* **Given text**
- Opening Delimiter -

6. Usage (CLI & Workflows)

Quick Run (Default CRM Lead Workflow)

python main.py

Programmatic Customization

from workflows.crm_lead_workflow import CRMLeadGenerationWorkflow

workflow = CRMLeadGenerationWorkflow(
    size="50-200 employees",
    geography="North America",
    industry="Technology",
    max_leads=15,
    verbose=True
)
result = workflow.run()
print(result)  # Raw agent output; parse via API models for structure

End-to-End Qualified Leads

from workflows.end_to_end_lead_workflow import EndToEndLeadGenerationWorkflow

workflow = EndToEndLeadGenerationWorkflow(
    size="100-500 employees",
    geography="EMEA region",
    industry="Healthcare",
    max_leads=12,
    min_leads=5
)
qualified = workflow.run()  # Returns JSON-like list of qualified leads with contacts

7. API Endpoints

Start the server:

python start_server.py

Base URL: http://localhost:8000

Method	Path	Purpose
GET	`/health`	Health check
POST	`/api/v1/leads/search`	Discover leads (returns raw parsed leads)
GET	`/api/v1/leads/search`	Convenience GET variant
POST	`/api/v1/contacts/extract`	Extract contacts (KAM / Procurement) for company list
POST	`/api/v1/leads/generate`	End-to-end: discovery → contact extraction → qualification

Example: End-to-End Lead Generation

curl -X POST http://localhost:8000/api/v1/leads/generate \
  -H "Content-Type: application/json" \
  -d '{
    "size": "50-200 employees",
    "geography": "North America",
    "industry": "Technology",
    "max_leads": 10
  }'

Contact Extraction

curl -X POST http://localhost:8000/api/v1/contacts/extract \
  -H "Content-Type: application/json" \
  -d '{"company_names": ["Example Corp", "Alpha Systems"]}'

Response Models (Simplified)

LeadSearchResponse → criteria + list[LeadInfo] ContactExtractionResponse → companies + contacts QualifiedLead → company + list[QualifiedContact]

8. Agents & Tasks

Agent	Role	Key Output
`CRMLeadGenerationAgent`	Finds candidate companies	Unstructured text (parsed into leads)
`ContactExtractionAgent`	Extracts decision-maker contacts	CompanyContactInfo objects
`LeadQualityCheckAgent`	Filters for qualified leads (website present)	Clean JSON leads
`EmailSendingAgent`	(Planned) Sends personalized outbound emails	Delivery status / message id

Tasks define the specific objectives for each agent; workflows compose tasks + agents for multi-stage automation.

9. Logging

Centralized via logging_config.py. All modules acquire loggers using get_logger(__name__).

Set LOG_LEVEL=DEBUG for richer parsing diagnostics.
Startup script warns if mandatory environment vars missing.

10. Roadmap

Short-term:

Implement tools/email_tool.py (SMTP / provider abstraction + templates)

- Closing Delimiter -

* **Assignment**
Reproduce the part of the lead generation documentation starting with "qualified = workflow.run()" and going on through "raw parsed leads)". The records have nothing to do with the lead generation documentation.

* **Listed entries**
- Opening Delimiter -

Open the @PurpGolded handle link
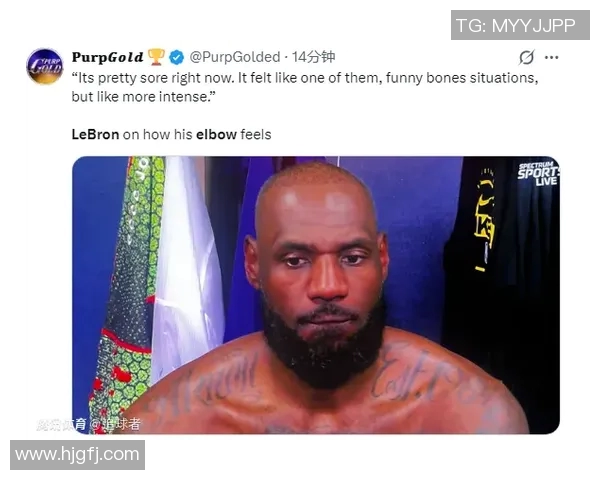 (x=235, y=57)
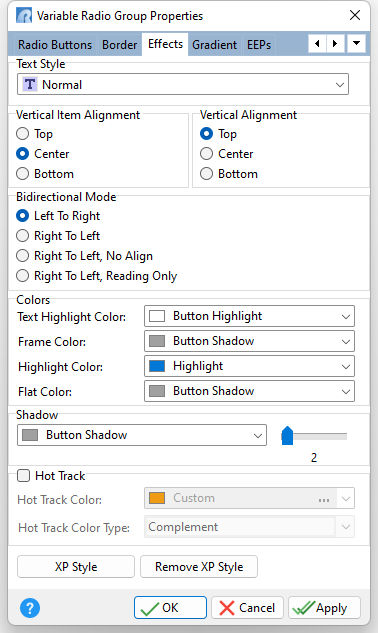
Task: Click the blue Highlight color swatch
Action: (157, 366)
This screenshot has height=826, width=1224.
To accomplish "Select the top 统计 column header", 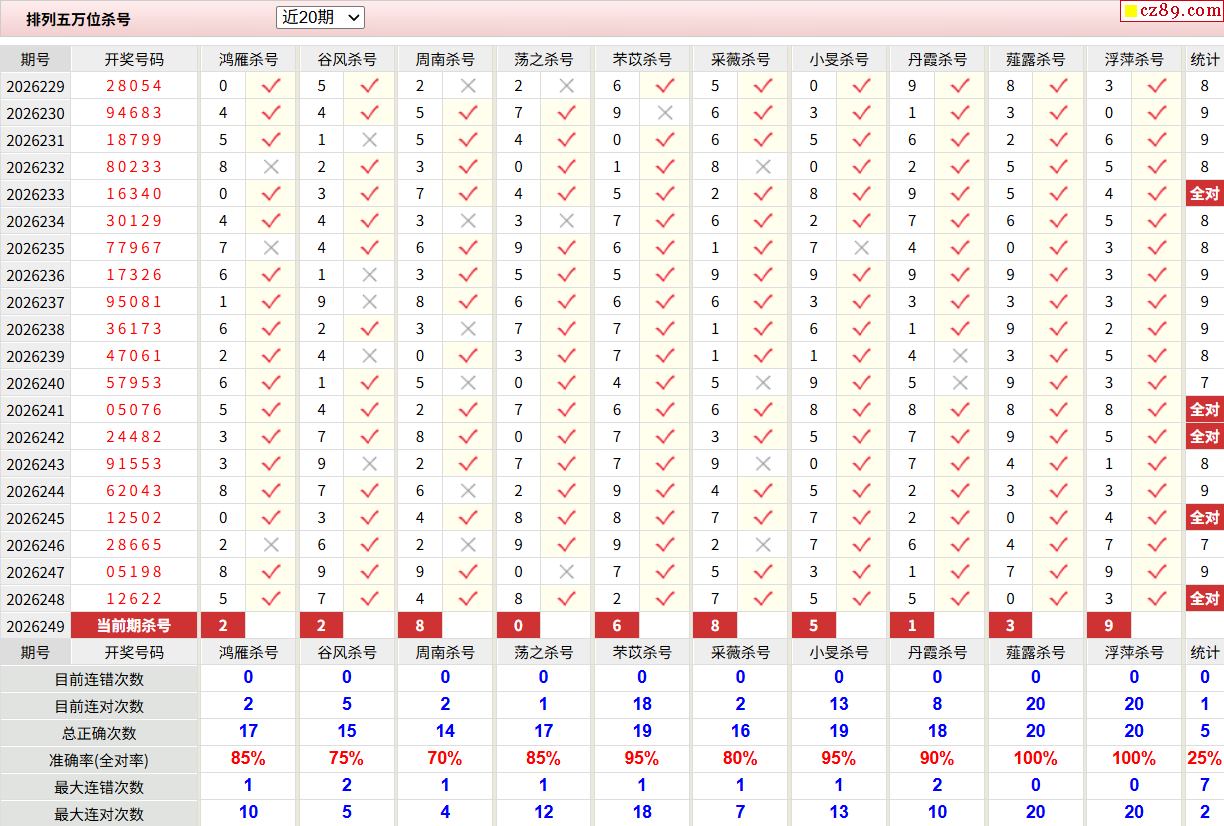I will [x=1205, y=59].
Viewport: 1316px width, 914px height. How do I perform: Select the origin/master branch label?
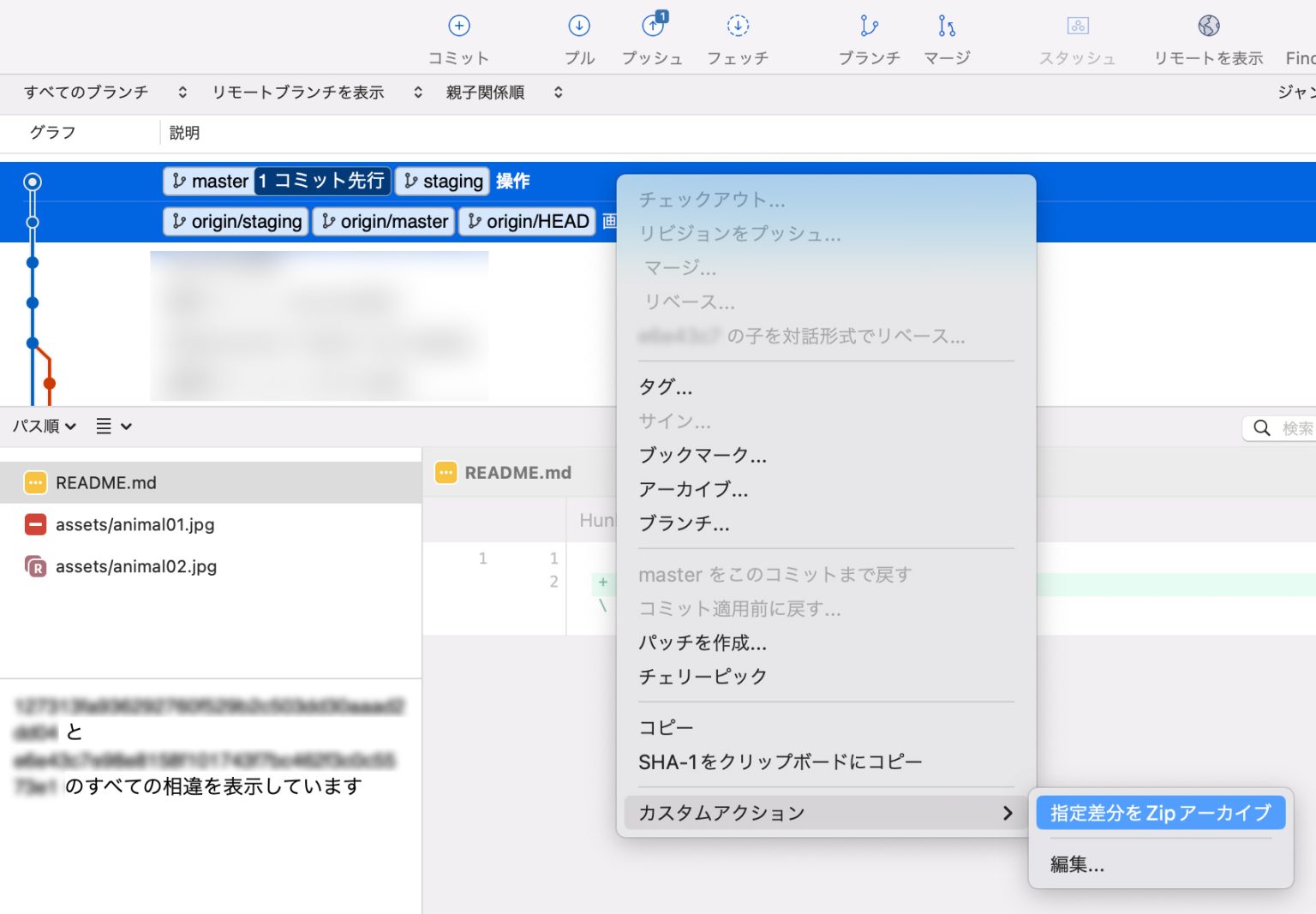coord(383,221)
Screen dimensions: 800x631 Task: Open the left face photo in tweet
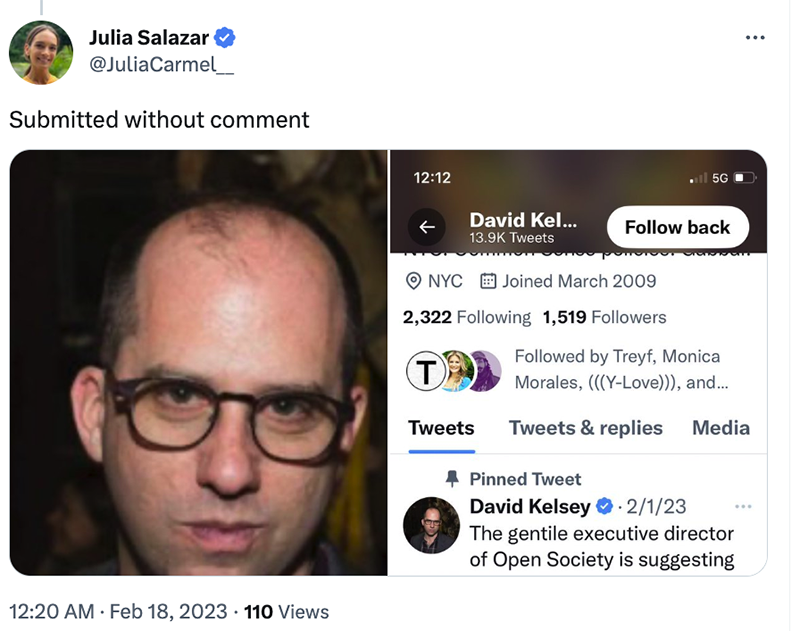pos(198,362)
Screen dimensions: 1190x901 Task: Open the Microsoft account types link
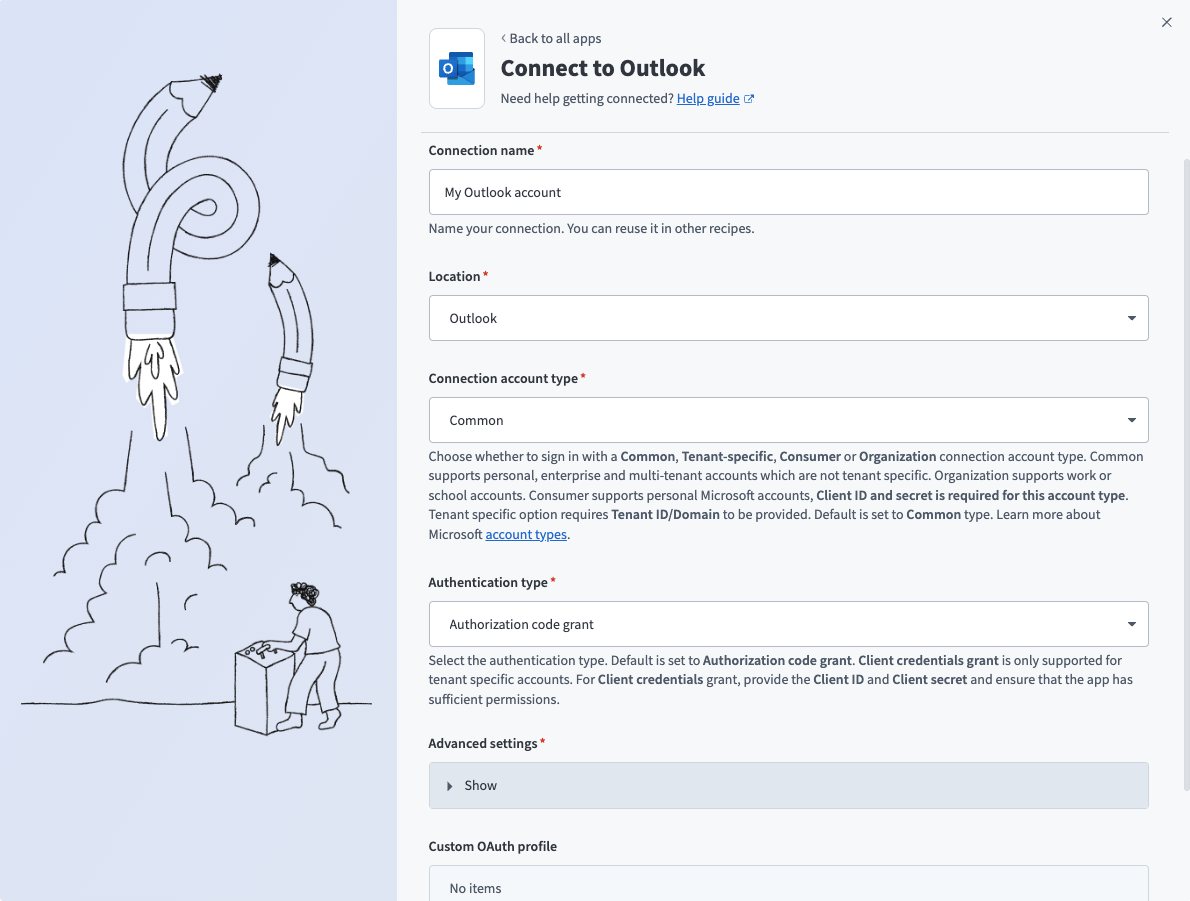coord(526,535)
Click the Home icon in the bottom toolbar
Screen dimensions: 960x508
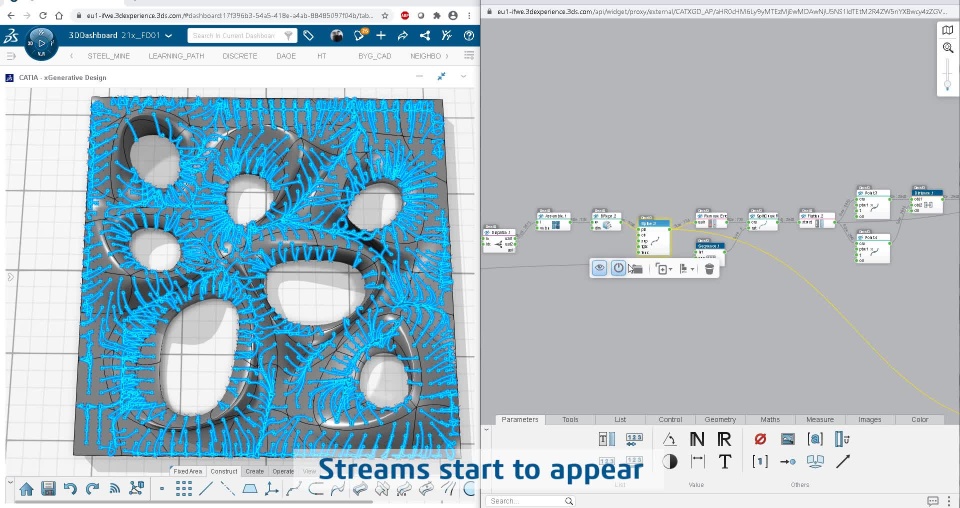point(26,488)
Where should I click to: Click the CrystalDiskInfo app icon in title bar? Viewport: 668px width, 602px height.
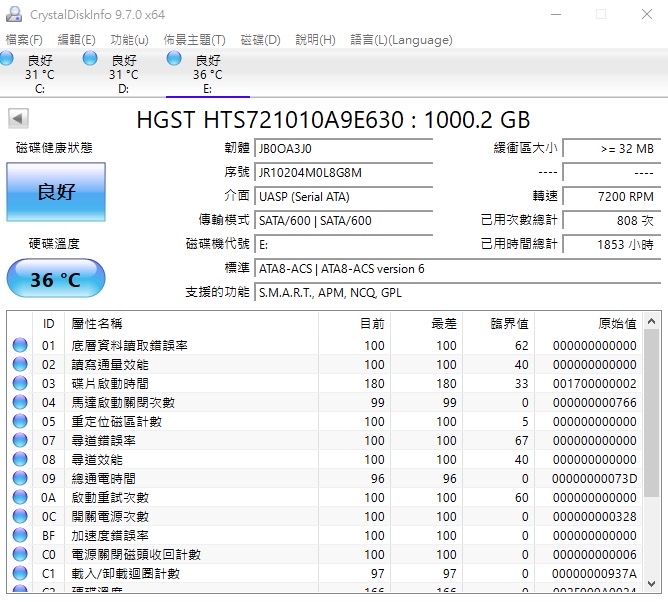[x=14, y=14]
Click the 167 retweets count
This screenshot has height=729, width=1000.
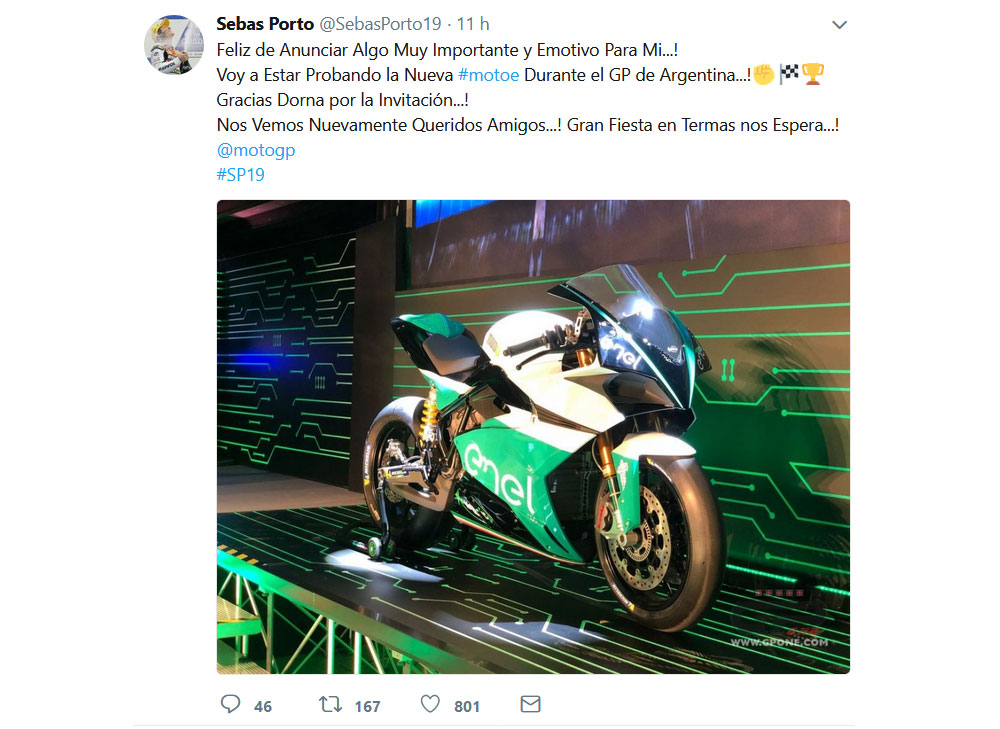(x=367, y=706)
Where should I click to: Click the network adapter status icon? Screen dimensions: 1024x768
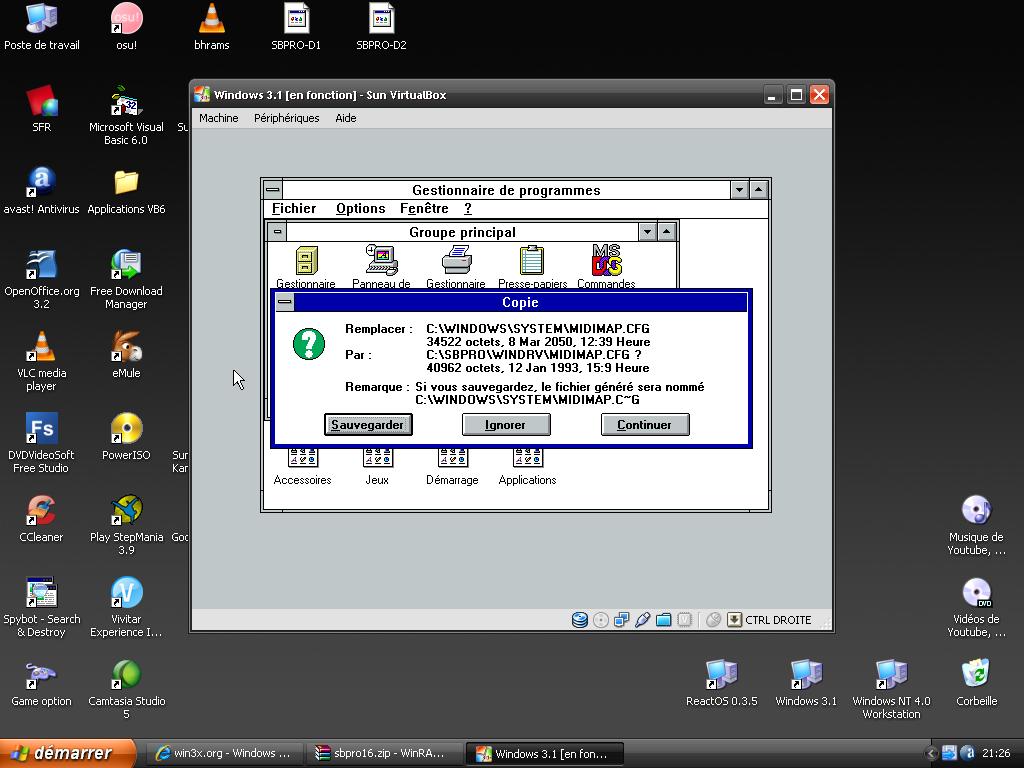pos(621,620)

- Closing Delimiter -

* **Task result**
qualified = workflow.run()  # Returns JSON-like list of qualified leads with contacts

7. API Endpoints

Start the server:

python start_server.py

Base URL: http://localhost:8000

Method	Path	Purpose
GET	`/health`	Health check
POST	`/api/v1/leads/search`	Discover leads (returns raw parsed leads)